Derek Fildebrandt, the United Conservative Party (UCP) MLA currently on a leave of absence in connection with mounting questions over expenses related to his work as a politician, is also facing an unrelated legal challenge, according to court records.
Fildebrandt has been charged with failing to report an accident and is expected to appear in court on Sept. 6.
According to court records, the alleged offence took place in Edmonton but further details are not known.
A spokesperson for the UCP said Fildebrandt would not be commenting on the matter. However, the UCP’s interim leader, Nathan Cooper, provided a brief statement on Wednesday afternoon.
“This matter is currently before Alberta’s traffic court and as such, it would be inappropriate to comment before it has been resolved.”
Just last week, news came out that Fildebrandt had been renting out his taxpayer-subsidized apartment in Edmonton on Airbnb.

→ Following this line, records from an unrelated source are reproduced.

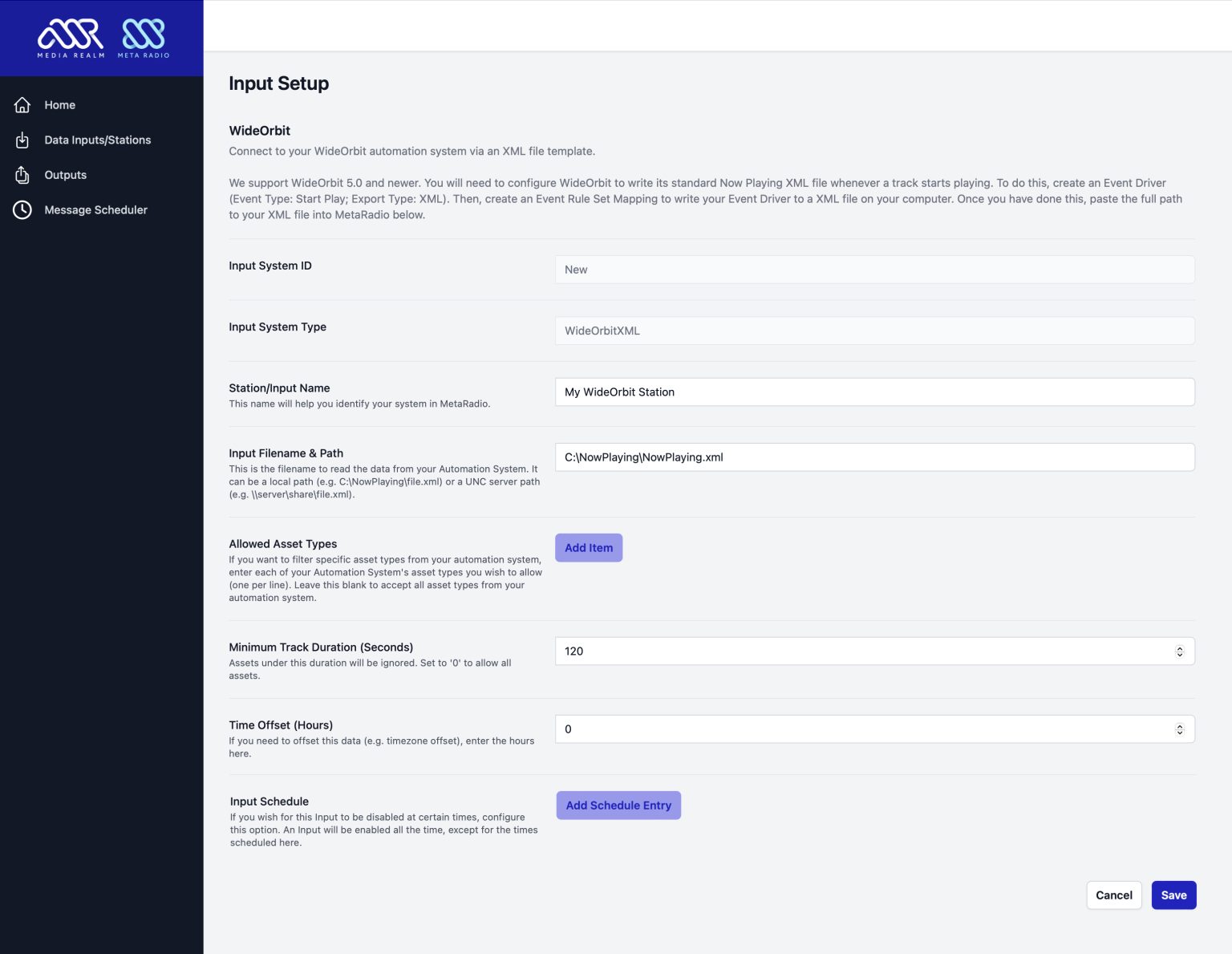Screen dimensions: 1232x954
Task: Cancel the input setup changes
Action: coord(1114,895)
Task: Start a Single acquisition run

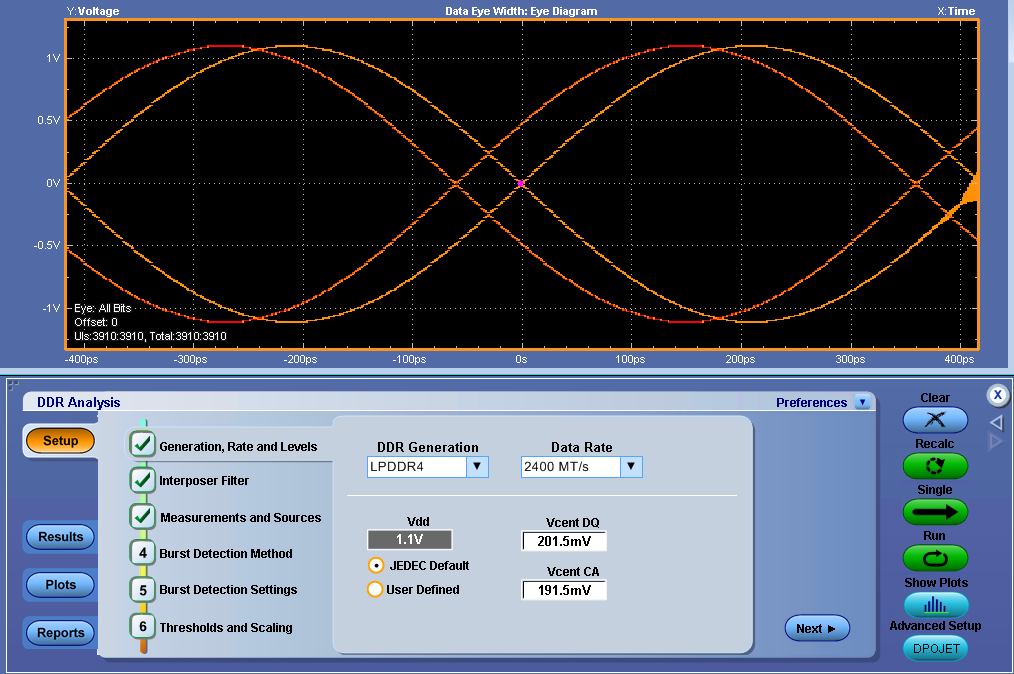Action: [935, 512]
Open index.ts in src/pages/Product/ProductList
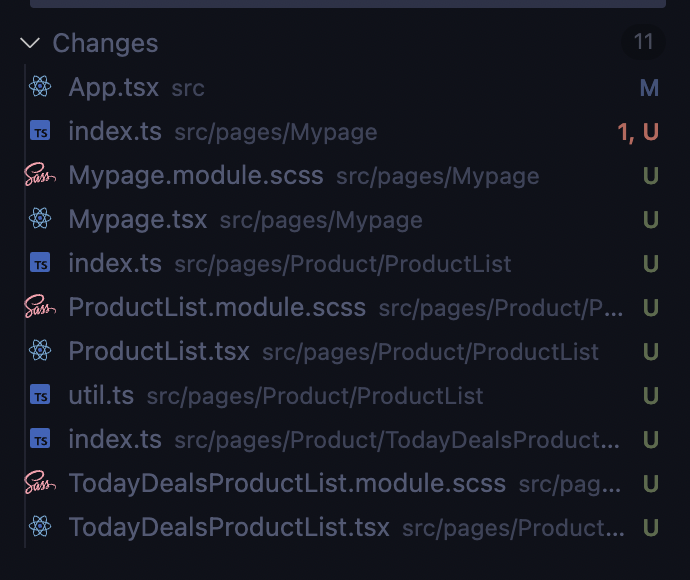 click(114, 263)
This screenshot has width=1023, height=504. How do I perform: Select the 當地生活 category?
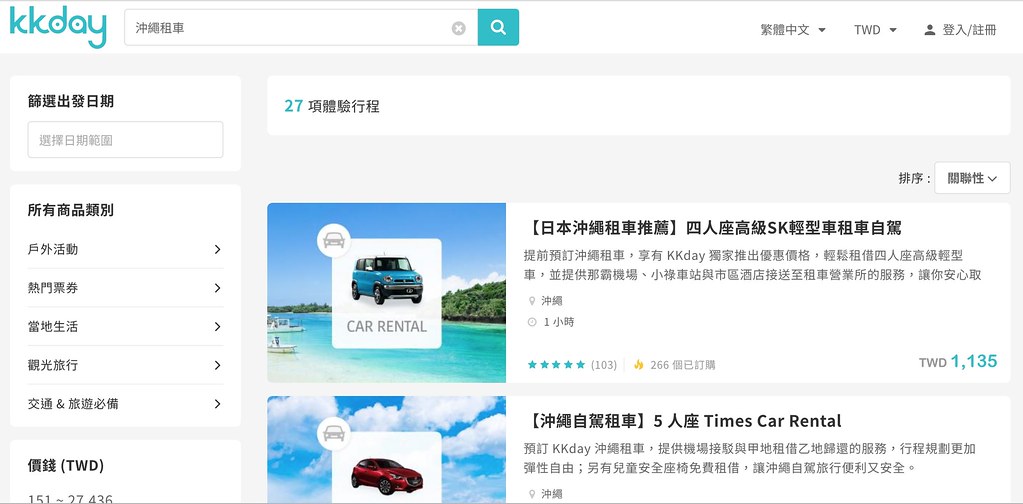125,327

Fildebrandt responded to critics by saying his actions were “compliant with the rules” but that he would donate money towards the province’s debt and not let “smear distract from real issues.”

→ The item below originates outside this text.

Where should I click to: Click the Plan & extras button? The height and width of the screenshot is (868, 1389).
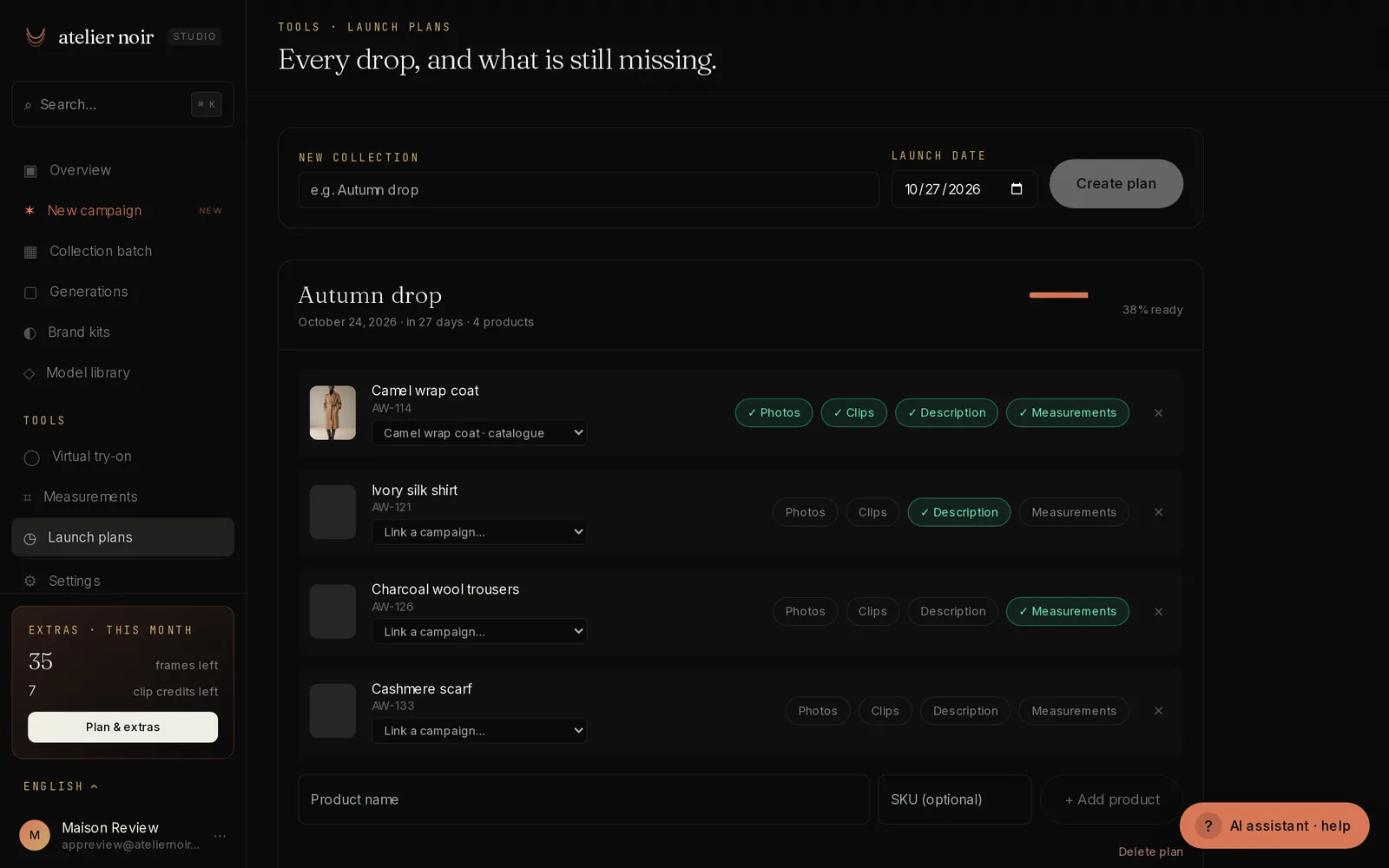122,727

Then on Monday, documents emerged suggesting Fildebrandt claimed reimbursement for both restaurant expenses and a daily meal allowance – or per diem – for the same meals on multiple occasions. Fildebrandt described the irregularities as “errors” and said he takes full responsibility for the discrepancy.
The Legislative Assembly Office said the speaker will be reviewing the nine alleged incidents of double claims.

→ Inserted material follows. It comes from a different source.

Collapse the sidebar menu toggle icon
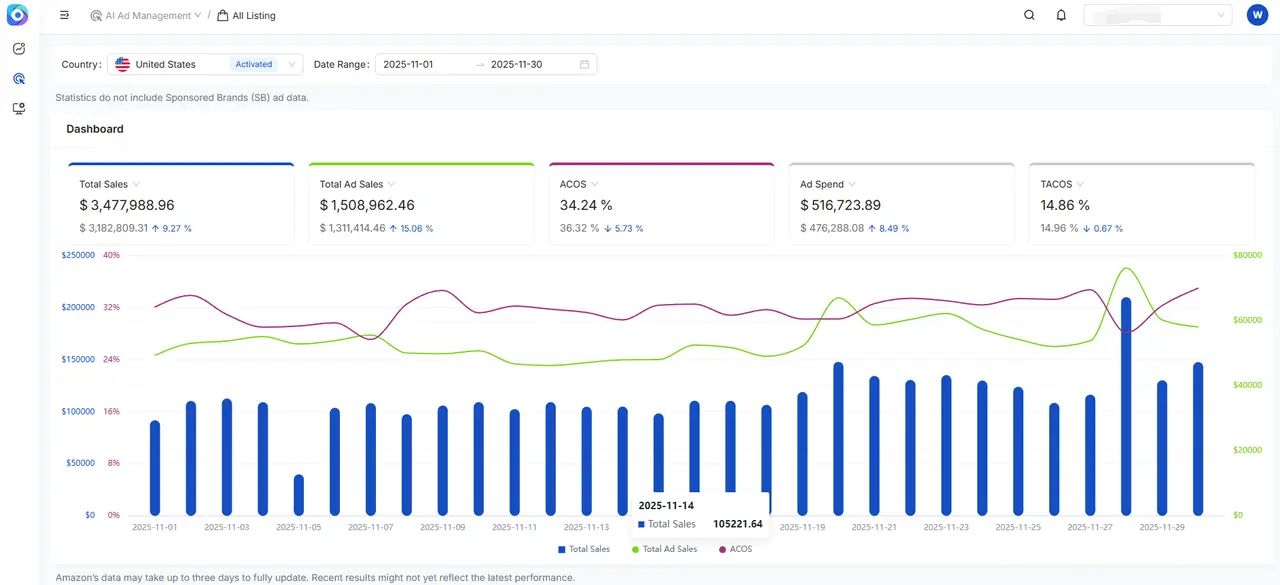The width and height of the screenshot is (1280, 585). [x=65, y=15]
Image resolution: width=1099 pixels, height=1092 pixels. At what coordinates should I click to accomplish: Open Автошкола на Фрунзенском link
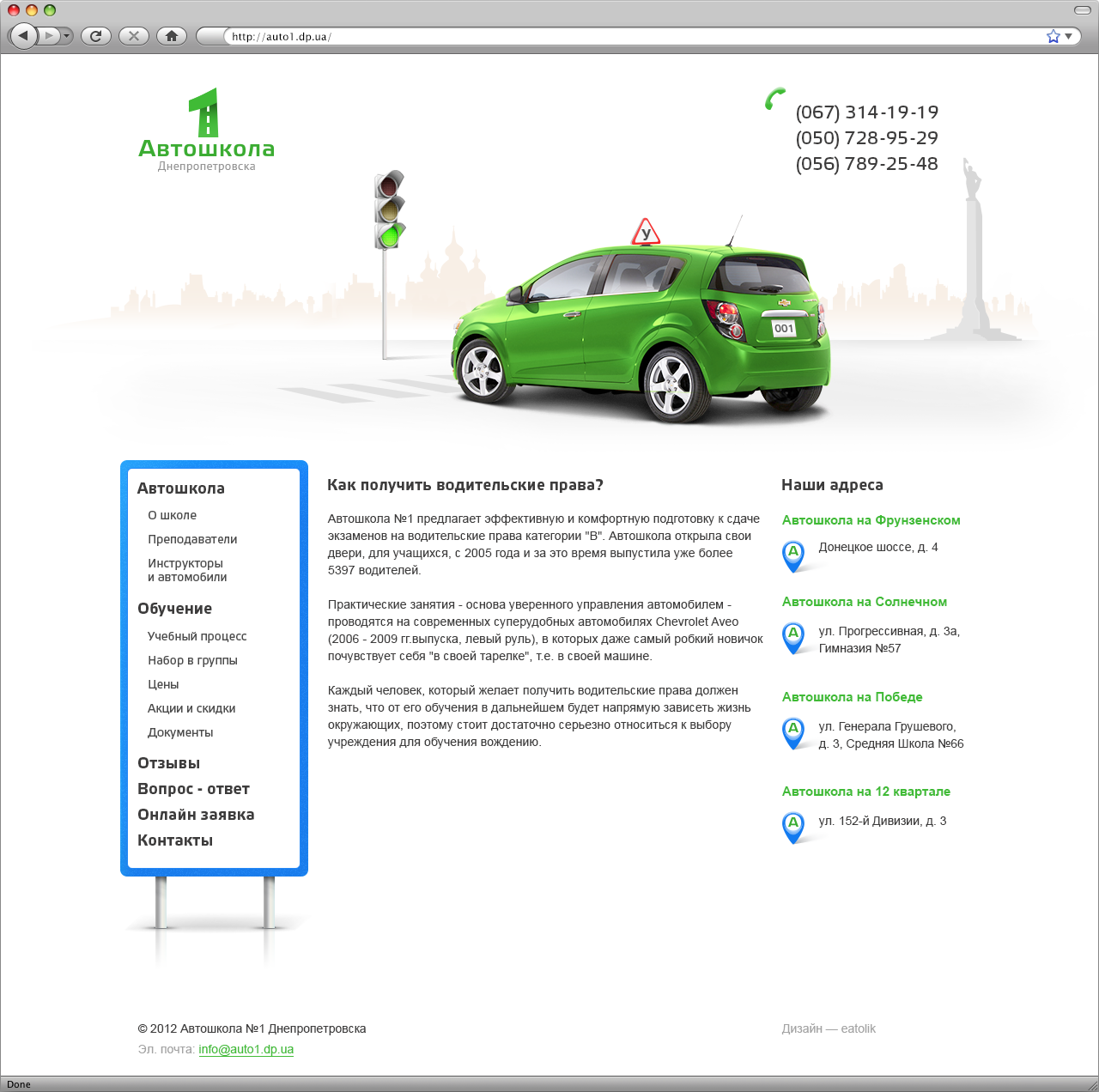pyautogui.click(x=871, y=520)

Watch below: On Aug. 14, 2017, Kim Smith filed this report about Alberta MLA Derek Fildebrandt coming under fire for allegedly making questionable meal expense claims.
Fildebrandt’s driving-related charge relates to Section 69(2)(a) of Alberta’s Traffic Safety Act which stipulates the driver of a vehicle “involved in an accident with an unattended vehicle” should stop at the scene and find and notify the owner of the other vehicle as soon as possible and provide them with their license information. If the owner cannot be found, the law says a driver can leave a note in a “conspicuous place in or on the unattended vehicle.”
Under the Traffic Safety Act, failing to report an accident results in the loss of three demerit points as well as the possibility of a fine. It is not considered a criminal offence.